Yang Liu, manager of the Atlantis China Fund, owns China Shipbuilding Industrial (601989.China), the country’s largest shipbuilder, which makes submarines and torpedoes and supplies the navy. “It’s the No. 1 navy-equipment marine maker,” says Liu. “One day China will build its own aircraft carrier. This company is very likely to produce one.”
Such sentiments have reset spending priorities among China’s neighbors. The Sendai earthquake temporarily silenced Japan, a harsh critic of China’s buildup.
Japanese self-defense forces “are clearly reoriented to China as opposed to Russia,” says Dean Cheng of the Heritage Foundation. Japan plans to add submarines and warships.

India is holding a competition for a supplier of 126 mid-range combat aircraft, its biggest defense deal. The short list includes the Eurofighter Typhoon, made by European Aeronautic Defence & Space (EAD.France); Alenia Aeronautica, a unit of Finmeccanica (FNC.Italy), and BAE Systems (BA.UK). Also contending is the Dassault Rafale, made by Dassault Aviation (AM.France). The fighters will be manufactured with the country’s Hindustan Aeronautics, the state-owned defense contractor that plans to go public this year. India also plans a three-carrier fleet.
Australia is having its largest military expansion since World War II, spending $275 billion over the next 20 years for submarines, frigates, destroyers and the F-35 joint strike fighter. Singapore, South Korea and Vietnam all plan to buy submarines.
OF COURSE, THE U.S. must respond as well. Incoming Defense Secretary Panetta has stressed that the U.S. “must be prepared” for adversaries armed with air-defense systems, long-range ballistic missiles, and anti-ship cruise missiles. That means it needs to modernize long-range strike and surveillance capabilities.
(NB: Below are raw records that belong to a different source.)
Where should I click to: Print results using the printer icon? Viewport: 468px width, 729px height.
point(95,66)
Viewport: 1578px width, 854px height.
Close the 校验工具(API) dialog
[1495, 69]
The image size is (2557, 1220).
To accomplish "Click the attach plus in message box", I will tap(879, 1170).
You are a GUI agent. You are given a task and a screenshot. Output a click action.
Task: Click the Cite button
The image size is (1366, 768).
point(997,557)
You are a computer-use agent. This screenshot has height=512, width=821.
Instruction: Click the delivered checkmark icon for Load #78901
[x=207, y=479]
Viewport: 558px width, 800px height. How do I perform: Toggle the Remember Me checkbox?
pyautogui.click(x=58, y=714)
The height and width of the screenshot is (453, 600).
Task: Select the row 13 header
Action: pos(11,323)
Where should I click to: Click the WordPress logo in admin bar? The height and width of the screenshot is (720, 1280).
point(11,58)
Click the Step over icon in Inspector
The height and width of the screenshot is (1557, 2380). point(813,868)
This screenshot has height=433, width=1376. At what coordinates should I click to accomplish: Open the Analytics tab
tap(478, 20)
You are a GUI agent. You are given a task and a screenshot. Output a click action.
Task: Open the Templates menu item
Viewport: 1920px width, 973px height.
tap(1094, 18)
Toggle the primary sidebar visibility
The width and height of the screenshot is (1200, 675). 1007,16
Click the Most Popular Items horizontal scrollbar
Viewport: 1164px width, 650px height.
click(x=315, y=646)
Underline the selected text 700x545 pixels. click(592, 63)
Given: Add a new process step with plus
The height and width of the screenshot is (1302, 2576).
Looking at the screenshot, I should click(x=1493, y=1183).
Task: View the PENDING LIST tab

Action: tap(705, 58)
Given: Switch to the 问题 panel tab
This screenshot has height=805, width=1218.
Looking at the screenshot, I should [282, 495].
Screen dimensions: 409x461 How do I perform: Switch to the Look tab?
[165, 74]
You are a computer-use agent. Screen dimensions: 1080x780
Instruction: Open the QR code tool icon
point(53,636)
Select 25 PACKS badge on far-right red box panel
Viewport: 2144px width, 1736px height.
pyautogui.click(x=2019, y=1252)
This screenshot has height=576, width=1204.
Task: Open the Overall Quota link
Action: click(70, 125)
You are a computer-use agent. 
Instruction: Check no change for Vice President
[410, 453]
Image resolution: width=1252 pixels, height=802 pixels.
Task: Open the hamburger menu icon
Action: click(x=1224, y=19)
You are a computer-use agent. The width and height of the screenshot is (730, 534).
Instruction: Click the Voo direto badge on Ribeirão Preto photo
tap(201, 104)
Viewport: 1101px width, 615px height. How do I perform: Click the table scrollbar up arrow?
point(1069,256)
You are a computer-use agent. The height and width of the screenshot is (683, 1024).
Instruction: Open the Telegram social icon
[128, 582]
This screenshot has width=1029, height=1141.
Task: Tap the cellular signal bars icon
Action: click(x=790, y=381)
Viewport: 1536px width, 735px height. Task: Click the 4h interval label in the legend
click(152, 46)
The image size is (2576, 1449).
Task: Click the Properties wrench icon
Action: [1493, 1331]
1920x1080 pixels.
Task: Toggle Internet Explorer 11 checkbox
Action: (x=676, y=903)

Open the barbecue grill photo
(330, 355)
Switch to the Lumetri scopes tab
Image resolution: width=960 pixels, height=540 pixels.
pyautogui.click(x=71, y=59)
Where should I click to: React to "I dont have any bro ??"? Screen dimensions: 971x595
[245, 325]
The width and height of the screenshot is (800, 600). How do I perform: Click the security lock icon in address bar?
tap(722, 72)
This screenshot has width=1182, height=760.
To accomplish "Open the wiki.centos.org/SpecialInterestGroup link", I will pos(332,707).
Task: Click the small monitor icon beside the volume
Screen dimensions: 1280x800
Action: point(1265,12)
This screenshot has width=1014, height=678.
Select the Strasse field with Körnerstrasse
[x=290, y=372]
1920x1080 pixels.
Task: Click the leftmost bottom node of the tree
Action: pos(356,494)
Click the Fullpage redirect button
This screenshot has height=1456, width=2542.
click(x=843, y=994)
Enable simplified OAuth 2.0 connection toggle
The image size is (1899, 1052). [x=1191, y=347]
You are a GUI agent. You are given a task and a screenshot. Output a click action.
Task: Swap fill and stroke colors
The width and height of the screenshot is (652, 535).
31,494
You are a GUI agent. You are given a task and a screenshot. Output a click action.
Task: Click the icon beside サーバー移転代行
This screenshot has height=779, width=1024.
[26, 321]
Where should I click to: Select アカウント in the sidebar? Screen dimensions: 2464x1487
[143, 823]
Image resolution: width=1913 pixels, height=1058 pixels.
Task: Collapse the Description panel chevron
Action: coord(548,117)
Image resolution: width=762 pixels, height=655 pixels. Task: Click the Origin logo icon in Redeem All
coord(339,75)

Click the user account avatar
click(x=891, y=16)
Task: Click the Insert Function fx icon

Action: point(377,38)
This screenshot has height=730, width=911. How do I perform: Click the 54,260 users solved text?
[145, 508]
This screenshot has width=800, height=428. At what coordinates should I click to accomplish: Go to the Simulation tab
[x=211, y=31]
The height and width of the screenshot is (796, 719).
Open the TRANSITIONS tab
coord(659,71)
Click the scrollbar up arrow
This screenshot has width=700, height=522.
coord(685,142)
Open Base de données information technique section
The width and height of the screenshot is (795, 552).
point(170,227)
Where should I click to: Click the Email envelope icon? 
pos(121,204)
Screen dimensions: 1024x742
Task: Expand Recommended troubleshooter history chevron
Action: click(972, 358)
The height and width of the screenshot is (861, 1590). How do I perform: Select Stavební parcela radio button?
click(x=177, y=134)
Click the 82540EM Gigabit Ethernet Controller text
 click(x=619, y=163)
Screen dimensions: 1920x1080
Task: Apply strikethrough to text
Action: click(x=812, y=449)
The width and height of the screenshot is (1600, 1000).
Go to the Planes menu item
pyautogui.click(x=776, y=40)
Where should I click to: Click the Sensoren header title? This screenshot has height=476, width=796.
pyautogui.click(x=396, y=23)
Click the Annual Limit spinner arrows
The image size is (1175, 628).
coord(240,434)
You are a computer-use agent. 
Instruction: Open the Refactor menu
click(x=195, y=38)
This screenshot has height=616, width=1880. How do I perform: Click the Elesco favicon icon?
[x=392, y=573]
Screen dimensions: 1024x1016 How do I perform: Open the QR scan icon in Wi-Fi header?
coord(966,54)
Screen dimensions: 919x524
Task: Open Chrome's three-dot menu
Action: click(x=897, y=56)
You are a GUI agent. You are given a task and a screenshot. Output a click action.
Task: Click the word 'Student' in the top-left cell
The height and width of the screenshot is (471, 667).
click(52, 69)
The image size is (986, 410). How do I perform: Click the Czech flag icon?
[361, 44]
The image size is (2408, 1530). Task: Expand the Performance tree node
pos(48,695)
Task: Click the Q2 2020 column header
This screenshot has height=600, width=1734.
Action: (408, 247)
Expect to hear the term “AirSea Battle” more often. It’s a concept promoted by the independent think tank Center for Strategic & Budgetary Assessments. This strategy would integrate U.S. air and naval forces to defeat enemies with sophisticated abilities to deny them access. The idea would be to develop ways to blind satellites and defend against or attack with long-range strikes. It’s a defense against both China and Iran.
“This will shift demand from counterinsurgency warfare toward more traditional systems like long-range strike aircraft and missiles, high-end naval forces and robust space and cyber capabilities,” says Jeffrey Roncka, managing partner at defense consultant Renaissance Strategic Advisors.
Thus, Panetta supports the F-35 Joint Strike Fighter program, with fighters capable of vertical takeoff and landing. To date the program has been plagued by delays and cost overruns. One big beneficiary is Lockheed Martin, although it’s also been blamed for the delays. Lockheed also produces the Aegis combat system. There also is support for a new, long-range bomber. Likely winners in this area include Northrop Grumman (NOC), which makes the B-2 bomber, and United Technologies, which owns Pratt & Whitney, whose PW9000 engine is a strong contender for the new bomber.
Long-range aircraft need air-to-air refueling; the Air Force has just awarded Boeing a $35 billion contract for air tankers. Another area of focus for is cyber-warfare.
China isn’t about to supplant U.S. military primacy. Its own estimate is that military modernization will take many years. One example of the gap: China has 71 submarines, yet fewer than a dozen are nuclear-powered, so the rest must resurface periodically; all of the U.S.’s 71 are nuclear-powered, with reactor fuel that lasts 20 years. That’s a big difference, but not an insurmountable one.